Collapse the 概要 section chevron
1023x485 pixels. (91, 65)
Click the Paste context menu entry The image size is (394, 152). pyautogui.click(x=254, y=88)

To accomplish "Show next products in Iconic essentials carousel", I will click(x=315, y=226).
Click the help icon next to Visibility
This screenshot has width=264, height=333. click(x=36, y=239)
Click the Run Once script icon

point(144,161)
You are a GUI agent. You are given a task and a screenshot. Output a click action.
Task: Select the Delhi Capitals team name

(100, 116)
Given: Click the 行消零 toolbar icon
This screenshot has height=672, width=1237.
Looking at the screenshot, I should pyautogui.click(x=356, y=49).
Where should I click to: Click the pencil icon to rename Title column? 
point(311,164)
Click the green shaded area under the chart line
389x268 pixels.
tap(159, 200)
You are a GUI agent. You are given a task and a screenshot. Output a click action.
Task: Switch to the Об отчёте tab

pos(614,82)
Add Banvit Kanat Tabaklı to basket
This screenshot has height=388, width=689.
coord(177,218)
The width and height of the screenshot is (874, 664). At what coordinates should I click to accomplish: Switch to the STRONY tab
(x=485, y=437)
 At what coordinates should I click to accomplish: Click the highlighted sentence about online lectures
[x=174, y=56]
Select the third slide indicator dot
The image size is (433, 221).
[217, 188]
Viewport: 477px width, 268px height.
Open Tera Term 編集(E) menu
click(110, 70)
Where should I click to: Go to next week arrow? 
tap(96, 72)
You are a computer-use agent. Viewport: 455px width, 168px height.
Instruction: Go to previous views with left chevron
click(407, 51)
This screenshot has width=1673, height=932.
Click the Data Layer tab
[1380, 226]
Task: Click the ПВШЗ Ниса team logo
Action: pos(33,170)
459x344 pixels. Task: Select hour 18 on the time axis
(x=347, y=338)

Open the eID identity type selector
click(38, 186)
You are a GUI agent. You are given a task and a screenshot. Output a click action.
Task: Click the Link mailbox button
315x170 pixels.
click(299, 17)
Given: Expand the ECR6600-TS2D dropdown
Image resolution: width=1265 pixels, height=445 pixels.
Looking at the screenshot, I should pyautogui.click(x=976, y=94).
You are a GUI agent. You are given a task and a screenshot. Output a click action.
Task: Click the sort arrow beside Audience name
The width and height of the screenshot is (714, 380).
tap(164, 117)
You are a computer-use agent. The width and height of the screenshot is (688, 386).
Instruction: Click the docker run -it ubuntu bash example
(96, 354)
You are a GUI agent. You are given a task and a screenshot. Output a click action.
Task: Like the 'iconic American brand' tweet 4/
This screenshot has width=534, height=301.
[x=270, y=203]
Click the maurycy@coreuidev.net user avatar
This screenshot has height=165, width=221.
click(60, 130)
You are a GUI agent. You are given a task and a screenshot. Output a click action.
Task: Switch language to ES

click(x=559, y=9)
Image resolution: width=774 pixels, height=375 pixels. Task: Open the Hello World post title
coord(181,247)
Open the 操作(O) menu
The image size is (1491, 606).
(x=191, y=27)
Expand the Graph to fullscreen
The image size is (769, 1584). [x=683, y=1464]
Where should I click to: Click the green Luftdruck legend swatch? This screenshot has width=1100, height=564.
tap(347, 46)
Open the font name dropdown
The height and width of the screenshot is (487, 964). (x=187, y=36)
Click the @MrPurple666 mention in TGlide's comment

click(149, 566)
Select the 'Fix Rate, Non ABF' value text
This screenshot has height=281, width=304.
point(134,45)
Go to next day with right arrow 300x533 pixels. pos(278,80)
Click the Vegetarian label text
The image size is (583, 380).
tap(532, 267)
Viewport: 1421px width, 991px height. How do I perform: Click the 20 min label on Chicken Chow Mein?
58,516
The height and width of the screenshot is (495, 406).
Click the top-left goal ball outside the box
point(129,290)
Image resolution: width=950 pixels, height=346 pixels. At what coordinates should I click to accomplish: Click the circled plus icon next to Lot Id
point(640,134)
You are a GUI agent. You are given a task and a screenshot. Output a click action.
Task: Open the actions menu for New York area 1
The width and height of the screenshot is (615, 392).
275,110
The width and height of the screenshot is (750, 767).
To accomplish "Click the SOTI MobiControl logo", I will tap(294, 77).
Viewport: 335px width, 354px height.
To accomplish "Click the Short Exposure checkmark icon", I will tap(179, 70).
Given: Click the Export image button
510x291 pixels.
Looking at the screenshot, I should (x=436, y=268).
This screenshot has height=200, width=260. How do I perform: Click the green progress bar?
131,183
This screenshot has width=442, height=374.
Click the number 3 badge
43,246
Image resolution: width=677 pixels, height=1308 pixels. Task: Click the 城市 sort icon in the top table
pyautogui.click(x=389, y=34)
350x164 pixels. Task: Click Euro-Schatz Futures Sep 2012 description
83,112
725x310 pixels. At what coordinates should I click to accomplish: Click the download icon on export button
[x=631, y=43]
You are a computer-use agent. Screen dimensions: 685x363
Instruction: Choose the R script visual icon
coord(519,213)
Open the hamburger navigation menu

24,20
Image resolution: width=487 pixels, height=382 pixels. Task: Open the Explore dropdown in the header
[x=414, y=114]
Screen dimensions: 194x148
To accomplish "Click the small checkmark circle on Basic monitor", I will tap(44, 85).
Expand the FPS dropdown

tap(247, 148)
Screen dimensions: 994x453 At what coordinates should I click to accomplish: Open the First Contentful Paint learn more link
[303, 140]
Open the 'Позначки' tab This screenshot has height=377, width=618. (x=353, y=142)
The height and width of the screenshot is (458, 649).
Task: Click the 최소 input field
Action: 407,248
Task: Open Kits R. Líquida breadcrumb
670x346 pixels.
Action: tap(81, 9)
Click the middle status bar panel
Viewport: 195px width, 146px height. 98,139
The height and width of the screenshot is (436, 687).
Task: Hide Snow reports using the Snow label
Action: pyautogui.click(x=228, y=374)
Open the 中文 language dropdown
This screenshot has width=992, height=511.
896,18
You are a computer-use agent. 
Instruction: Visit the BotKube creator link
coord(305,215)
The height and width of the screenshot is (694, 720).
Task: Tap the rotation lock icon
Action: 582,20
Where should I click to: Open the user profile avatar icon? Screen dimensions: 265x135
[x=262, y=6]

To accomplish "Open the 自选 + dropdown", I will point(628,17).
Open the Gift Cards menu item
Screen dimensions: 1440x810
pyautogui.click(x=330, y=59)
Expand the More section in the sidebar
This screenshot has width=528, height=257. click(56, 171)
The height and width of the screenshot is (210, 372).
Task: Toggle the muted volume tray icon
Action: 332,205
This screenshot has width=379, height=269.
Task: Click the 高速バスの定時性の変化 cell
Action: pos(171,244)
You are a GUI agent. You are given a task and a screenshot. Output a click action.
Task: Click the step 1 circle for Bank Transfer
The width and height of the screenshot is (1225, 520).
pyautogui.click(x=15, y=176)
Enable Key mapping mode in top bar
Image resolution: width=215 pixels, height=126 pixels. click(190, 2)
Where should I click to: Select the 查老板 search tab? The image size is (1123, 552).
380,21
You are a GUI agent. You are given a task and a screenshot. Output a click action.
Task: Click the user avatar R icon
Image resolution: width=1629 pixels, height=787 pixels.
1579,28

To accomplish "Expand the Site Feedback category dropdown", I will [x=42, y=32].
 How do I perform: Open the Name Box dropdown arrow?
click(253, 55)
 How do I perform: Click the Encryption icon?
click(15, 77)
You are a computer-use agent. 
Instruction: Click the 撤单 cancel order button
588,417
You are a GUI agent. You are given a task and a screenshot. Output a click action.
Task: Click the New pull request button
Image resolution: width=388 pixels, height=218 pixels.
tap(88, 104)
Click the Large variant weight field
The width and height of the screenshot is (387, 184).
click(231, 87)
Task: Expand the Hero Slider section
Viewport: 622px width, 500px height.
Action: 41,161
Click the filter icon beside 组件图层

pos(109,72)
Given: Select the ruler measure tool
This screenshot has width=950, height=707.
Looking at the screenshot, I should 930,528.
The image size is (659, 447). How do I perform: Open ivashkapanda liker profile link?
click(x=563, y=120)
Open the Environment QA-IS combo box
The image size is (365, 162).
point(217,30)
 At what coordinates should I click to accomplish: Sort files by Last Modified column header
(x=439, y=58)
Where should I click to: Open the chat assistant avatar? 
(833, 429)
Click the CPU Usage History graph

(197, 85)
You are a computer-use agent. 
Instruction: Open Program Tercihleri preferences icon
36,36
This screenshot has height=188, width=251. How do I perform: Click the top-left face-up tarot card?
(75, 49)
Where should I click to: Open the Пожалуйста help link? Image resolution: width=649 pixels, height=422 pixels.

:: ACTIVITY ::
Above this instruction are the records; retype exactly the lines from the one containing "670x346 pixels." up to and including the one containing "Task: Click the step".

:: ANSWER BELOW ::
670x346 pixels.
Action: tap(81, 9)
Click the middle status bar panel
Viewport: 195px width, 146px height. 98,139
The height and width of the screenshot is (436, 687).
Task: Hide Snow reports using the Snow label
Action: pyautogui.click(x=228, y=374)
Open the 中文 language dropdown
This screenshot has width=992, height=511.
896,18
You are a computer-use agent. 
Instruction: Visit the BotKube creator link
coord(305,215)
The height and width of the screenshot is (694, 720).
Task: Tap the rotation lock icon
Action: 582,20
Where should I click to: Open the user profile avatar icon? Screen dimensions: 265x135
[x=262, y=6]

To accomplish "Open the 自选 + dropdown", I will point(628,17).
Open the Gift Cards menu item
Screen dimensions: 1440x810
pyautogui.click(x=330, y=59)
Expand the More section in the sidebar
This screenshot has width=528, height=257. click(56, 171)
The height and width of the screenshot is (210, 372).
Task: Toggle the muted volume tray icon
Action: 332,205
This screenshot has width=379, height=269.
Task: Click the 高速バスの定時性の変化 cell
Action: pos(171,244)
You are a GUI agent. You are given a task and a screenshot. Output a click action.
Task: Click the step 1 circle for Bank Transfer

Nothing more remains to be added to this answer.